Des bleus aux tibias
Mais leur plus beau voyage c’est, sans nul doute, ce désir, ce besoin permanent de progresser, d’avancer. Découvrir une autre vie, entreprendre des choses que, voyants, ils n’auraient peut-être pas faites, par manque de temps ou par facilité. Car cette nouvelle vie s’apprend, se mérite. Accepter les cours de locomotion et d’utilisation de la canne pour pouvoir acquérir plus d’autonomie, plus d’aisance, plus de sécurité. Le premier pas pour sortir de l’isolement. Accepter les bleus aux tibias. Aiguiser sa concentration. Développer le toucher en pratiquant le langage Braille ou en frôlant les fesses des amazones au musée de Delphes. Certes, cela réduit leurs choix, crée parfois de nouvelles barrières, du déni aussi mais une fois le principe de l’acceptation de soi enclenché, tous ont compris que le train ne repasserait pas deux fois. Alors, ils veulent en profiter, comme si chaque jour devait être le dernier. Pour Pierre, l’essentiel étant surtout ne pas rester au bord du chemin. Tout tenter pour l’estime de soi, pour ne rien regretter. Yannick, à 42 ans, a prévu de reprendre son ancien métier d’aide vétérinaire après six ou sept années de cécité complète.
Frustrations
Bien sûr, de temps à autre, il y a des trous dans la raquette. Tout n’est pas rose. Élisabeth le résume bien quand elle dit : « Le handicap, on se lève et on se couche avec. » Ainsi, Alain ne peut plus partir quand il veut, où il veut, sur un mouvement d’humeur, seul, avec pour tout compagnon son sac à dos. Il doit être systématiquement accompagné, il ne peut plus fureter à sa guise, s’incruster. Un peu les mêmes ressentis pour Pierre, habitué à voyager en famille ou avec des amis et qui refuse, par-dessus tout, les voyages organisés pour non-voyants. Pour Barthélémy, c’est la frustration de ne plus pouvoir écrire. Lui, qui a commis son premier roman à l’âge de quatorze ans, avait un grand projet pour sa retraite : retravailler tous ses manuscrits entassés dans les tiroirs pendant plus de soixante ans. Pour Élisabeth et Pierre, c’est le regret de n’avoir pu faire le métier qu’ils voulaient.
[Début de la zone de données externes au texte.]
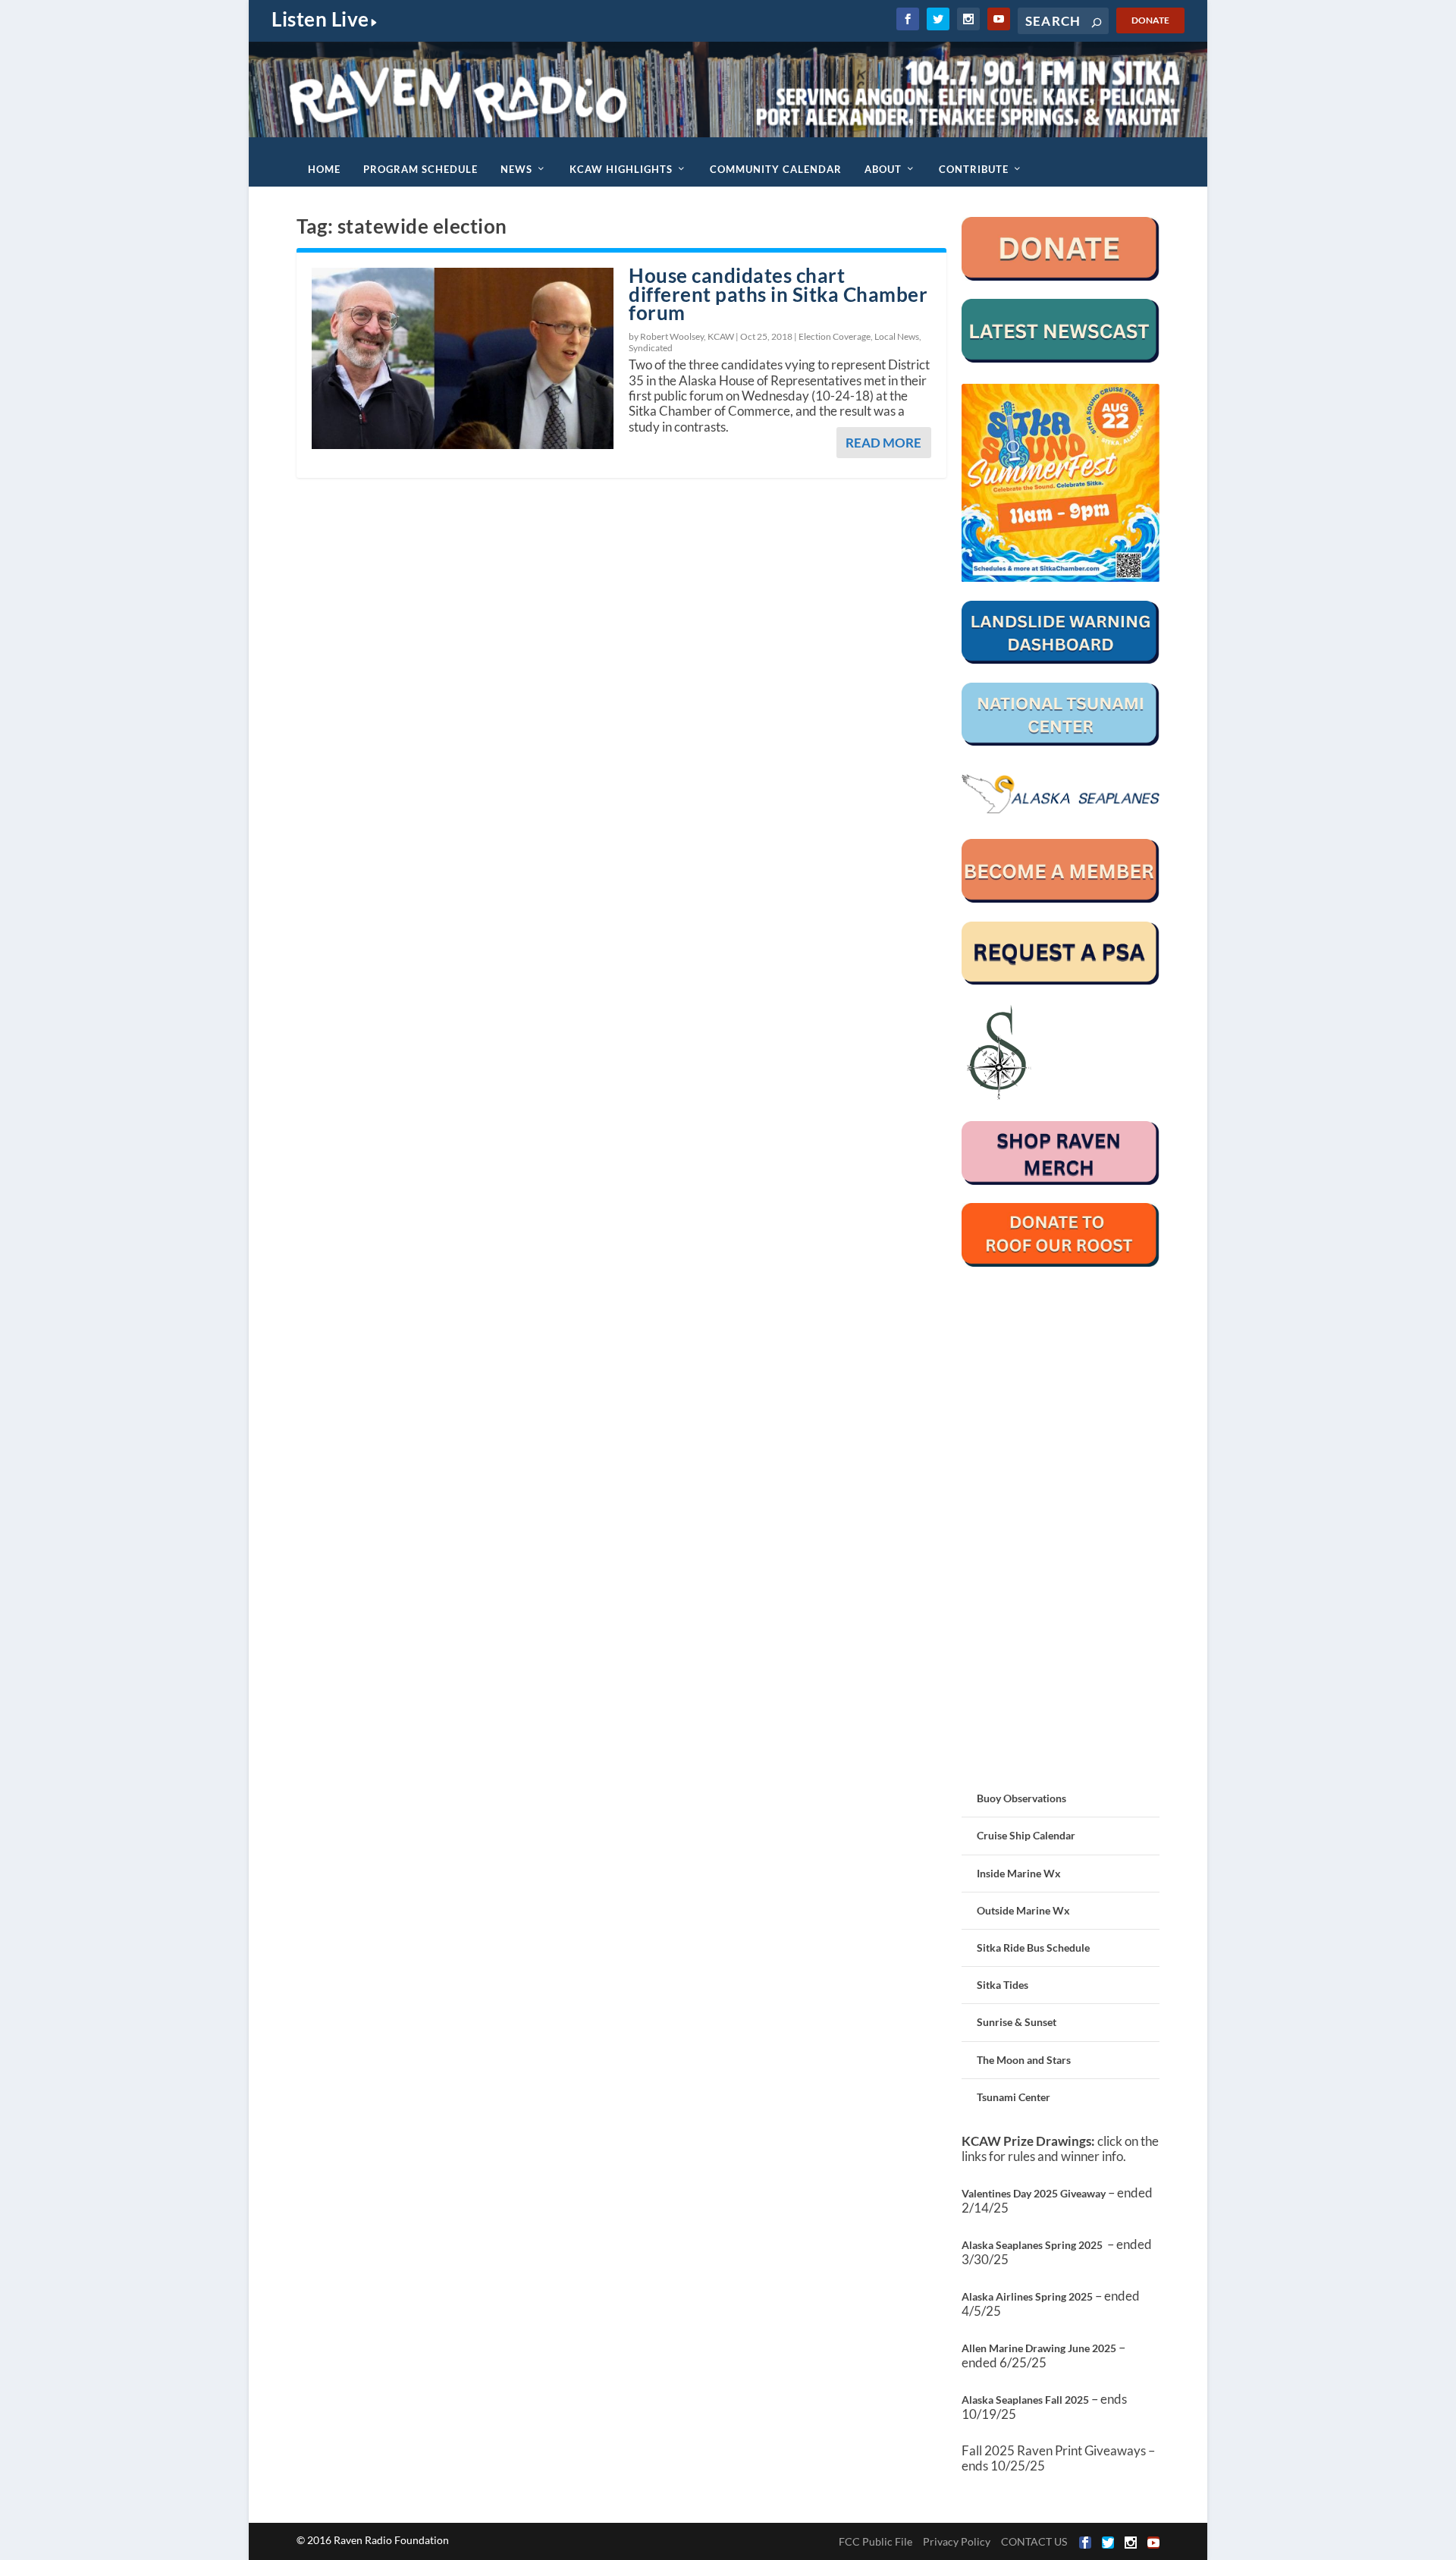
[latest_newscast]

Mais si d’aventure vous leur proposiez de recouvrer la vue, ne pensez pas que la réponse soit évidente. Entre affirmation bien tranchée, pour le oui ou pour le non et hésitations argumentées par la peur de s’y habituer, toutes les nuances existent.
Le monde des voyants aurait beaucoup à apprendre de l’écoute des non-voyants. Ne serait-ce que dans la bonne utilisation de tous leurs sens. Et comme dirait Sacha « n’oubliez pas d’enlever vos lunettes de soleil ».
1 À la frontière entre le Paraguay, le Brésil et l’Argentine, au confluent des fleuves Iguazú et Paraná. Imaginez 275 cascades alignées sur environ trois kilomètres, la plus haute mesurant 80 mètres de haut. De quoi faire pâlir les chutes du Niagara, une naine avec ses 945 mètres de large et 57 de haut.
2 En Australie, à environ 400 km au sud-ouest d’Alice Springs.